Excerpted data =
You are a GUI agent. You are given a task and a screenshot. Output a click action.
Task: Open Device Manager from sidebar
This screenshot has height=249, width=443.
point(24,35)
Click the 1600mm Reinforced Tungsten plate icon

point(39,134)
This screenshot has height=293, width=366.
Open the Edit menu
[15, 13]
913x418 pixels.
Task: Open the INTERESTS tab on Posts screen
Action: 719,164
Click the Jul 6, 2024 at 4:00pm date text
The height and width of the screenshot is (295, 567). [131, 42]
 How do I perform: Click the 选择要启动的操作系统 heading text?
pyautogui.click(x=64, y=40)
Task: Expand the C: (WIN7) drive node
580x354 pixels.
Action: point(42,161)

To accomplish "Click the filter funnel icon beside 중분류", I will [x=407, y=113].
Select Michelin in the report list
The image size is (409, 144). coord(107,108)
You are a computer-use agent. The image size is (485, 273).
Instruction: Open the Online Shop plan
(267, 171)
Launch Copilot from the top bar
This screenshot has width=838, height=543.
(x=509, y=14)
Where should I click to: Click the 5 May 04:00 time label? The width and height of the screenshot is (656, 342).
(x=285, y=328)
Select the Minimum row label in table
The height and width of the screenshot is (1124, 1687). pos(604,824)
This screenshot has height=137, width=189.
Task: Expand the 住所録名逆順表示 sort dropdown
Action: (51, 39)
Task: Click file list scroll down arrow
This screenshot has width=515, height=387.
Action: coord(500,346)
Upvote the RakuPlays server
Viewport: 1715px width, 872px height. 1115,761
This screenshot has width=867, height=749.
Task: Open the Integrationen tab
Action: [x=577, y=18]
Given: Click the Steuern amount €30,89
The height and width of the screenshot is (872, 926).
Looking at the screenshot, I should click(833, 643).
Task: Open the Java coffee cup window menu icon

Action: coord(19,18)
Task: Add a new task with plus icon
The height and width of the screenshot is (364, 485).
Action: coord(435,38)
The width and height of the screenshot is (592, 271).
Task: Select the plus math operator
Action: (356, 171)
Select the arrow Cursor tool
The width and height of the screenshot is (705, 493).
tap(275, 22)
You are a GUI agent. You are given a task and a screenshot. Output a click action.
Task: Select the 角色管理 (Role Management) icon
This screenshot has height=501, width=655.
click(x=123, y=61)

Work order =
Taking the entries above, print exactly the lines starting at the line with "Launch Copilot from the top bar" and ending at the line with "Given: Click the Steuern amount €30,89", both included.

Solution for this exercise =
Launch Copilot from the top bar
This screenshot has width=838, height=543.
(x=509, y=14)
Where should I click to: Click the 5 May 04:00 time label? The width and height of the screenshot is (656, 342).
(x=285, y=328)
Select the Minimum row label in table
The height and width of the screenshot is (1124, 1687). pos(604,824)
This screenshot has height=137, width=189.
Task: Expand the 住所録名逆順表示 sort dropdown
Action: (51, 39)
Task: Click file list scroll down arrow
This screenshot has width=515, height=387.
Action: coord(500,346)
Upvote the RakuPlays server
Viewport: 1715px width, 872px height. 1115,761
This screenshot has width=867, height=749.
Task: Open the Integrationen tab
Action: [x=577, y=18]
Given: Click the Steuern amount €30,89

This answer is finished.